Still, Thomas is determined not to let his past define his future. He’s continuing his art as best he can and hopes to finish his college degree in graphic arts. He also continues to write poetry to express the feelings that run deep. He hopes his story will reach others who’ve been through similar experiences, and will inspire them to keep moving forward, no matter the obstacles they face.

What I want you to know about interacting with someone with a Choroideremia:

  • In my opinion, genuine kindness is always the way to go
  • Offer help and support in courteous ways because it is our human duty to uplift others
  • Remember emotions and self-image are involved and don’t take offense if someone is determined to grasp at independence
  • Provide people who have any medical condition different opportunities to pursue a fulfilling life.
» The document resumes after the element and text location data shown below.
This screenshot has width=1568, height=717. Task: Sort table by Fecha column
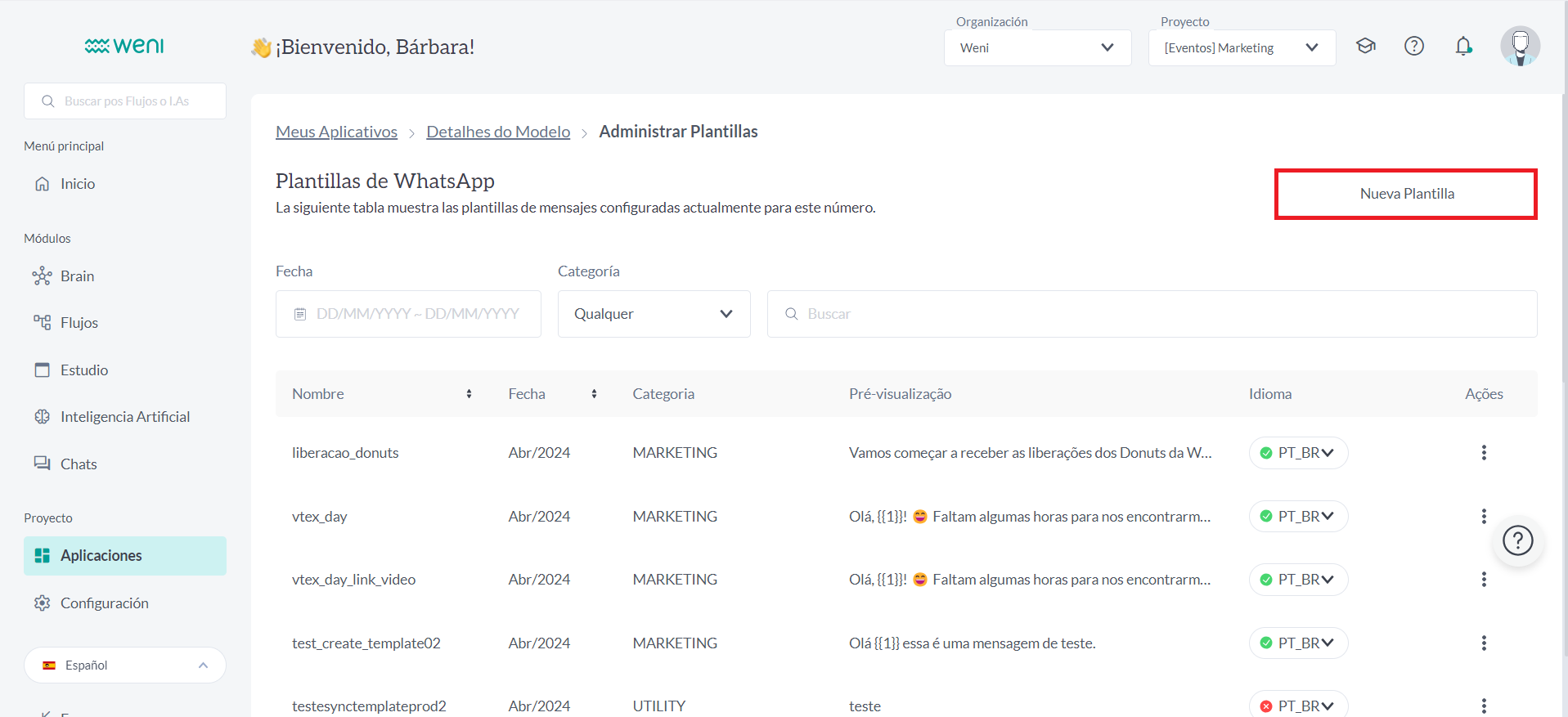coord(594,394)
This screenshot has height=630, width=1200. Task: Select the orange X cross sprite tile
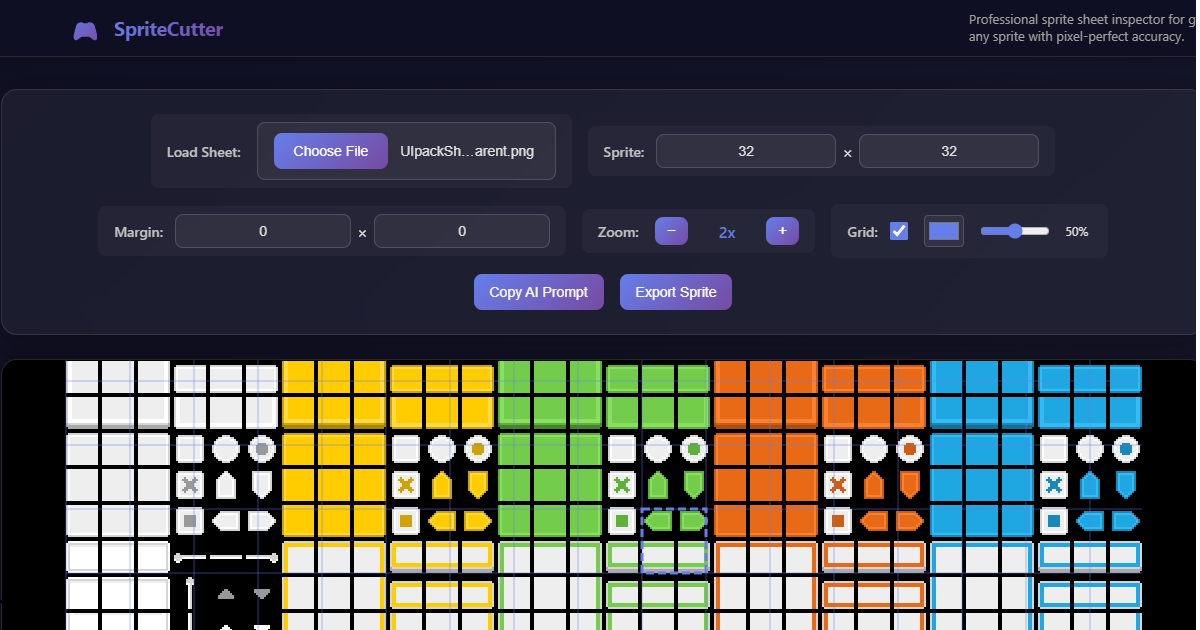tap(838, 485)
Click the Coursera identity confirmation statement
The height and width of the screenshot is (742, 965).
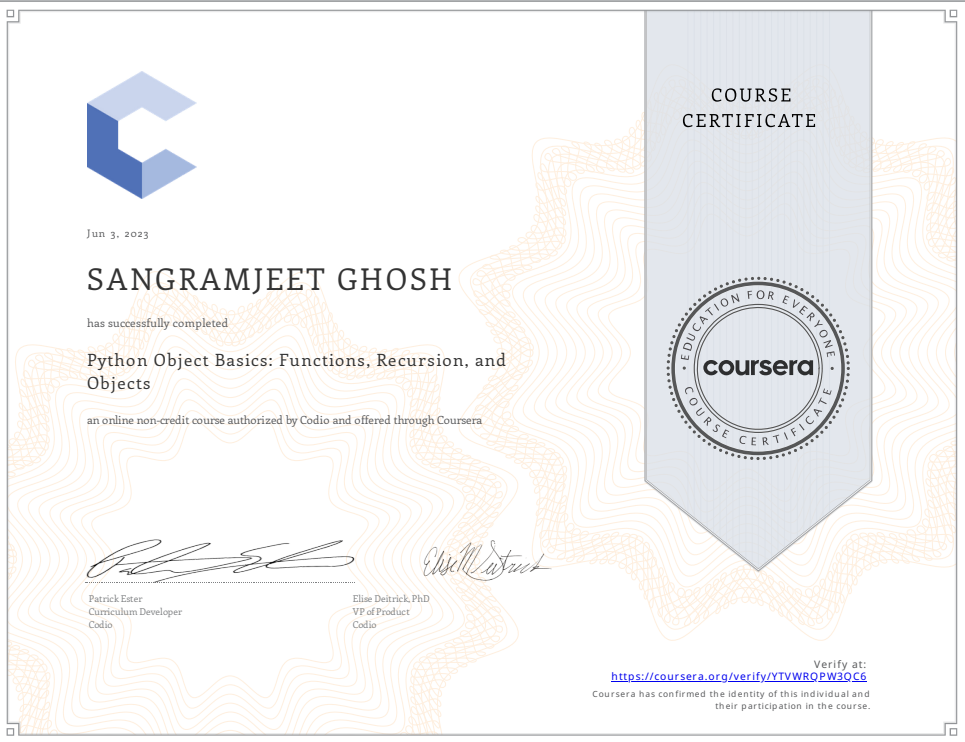coord(730,699)
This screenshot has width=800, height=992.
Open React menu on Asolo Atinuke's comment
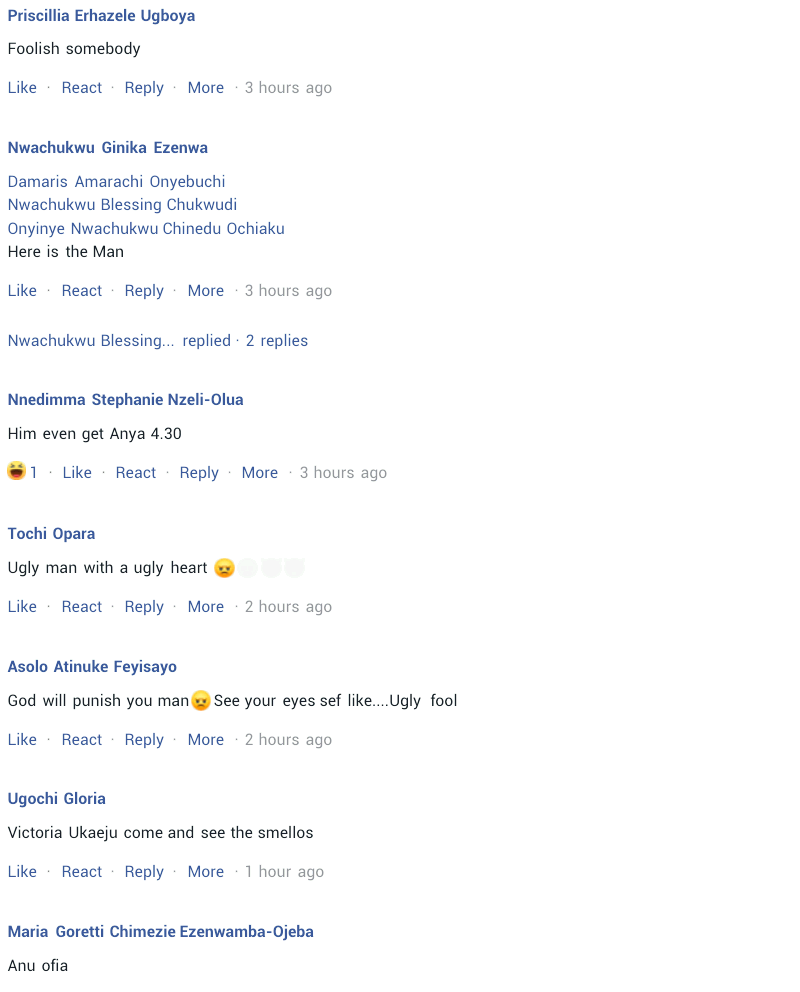click(82, 740)
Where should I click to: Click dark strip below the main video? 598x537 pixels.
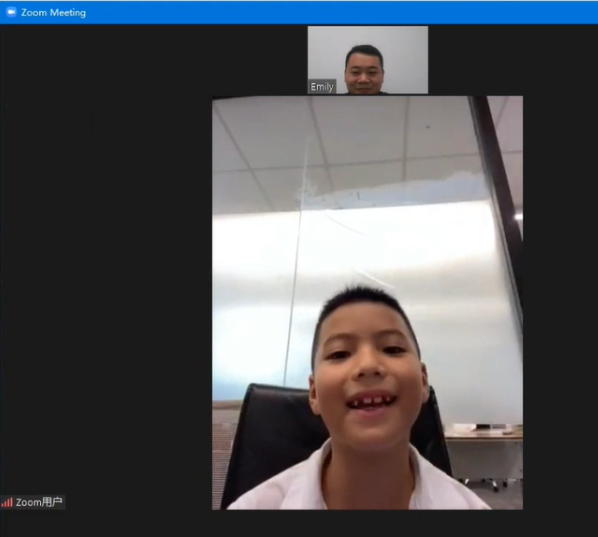tap(367, 523)
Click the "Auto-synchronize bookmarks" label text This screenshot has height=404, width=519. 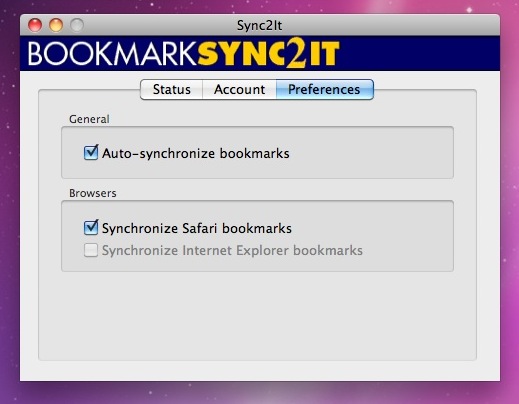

Give them the chance to flex their skills and hone their talents

Why Thomas is thankful for the Courageous Faces Foundation:

Rather than struggle alone, Thomas says the Courageous Faces Foundation has reached out and introduced him to friends and experiences he never would have had otherwise. He’s thrilled the Foundation provided him with a Wacom media tablet that allows him to draw and use visual tools.

He’s also thankful that the leadership and the team at the Foundation keeps in touch in a genuine way, always aware of his needs. He writes that the Foundation, “fosters potential betterment in the lives of many. And I’m grateful to have met them.”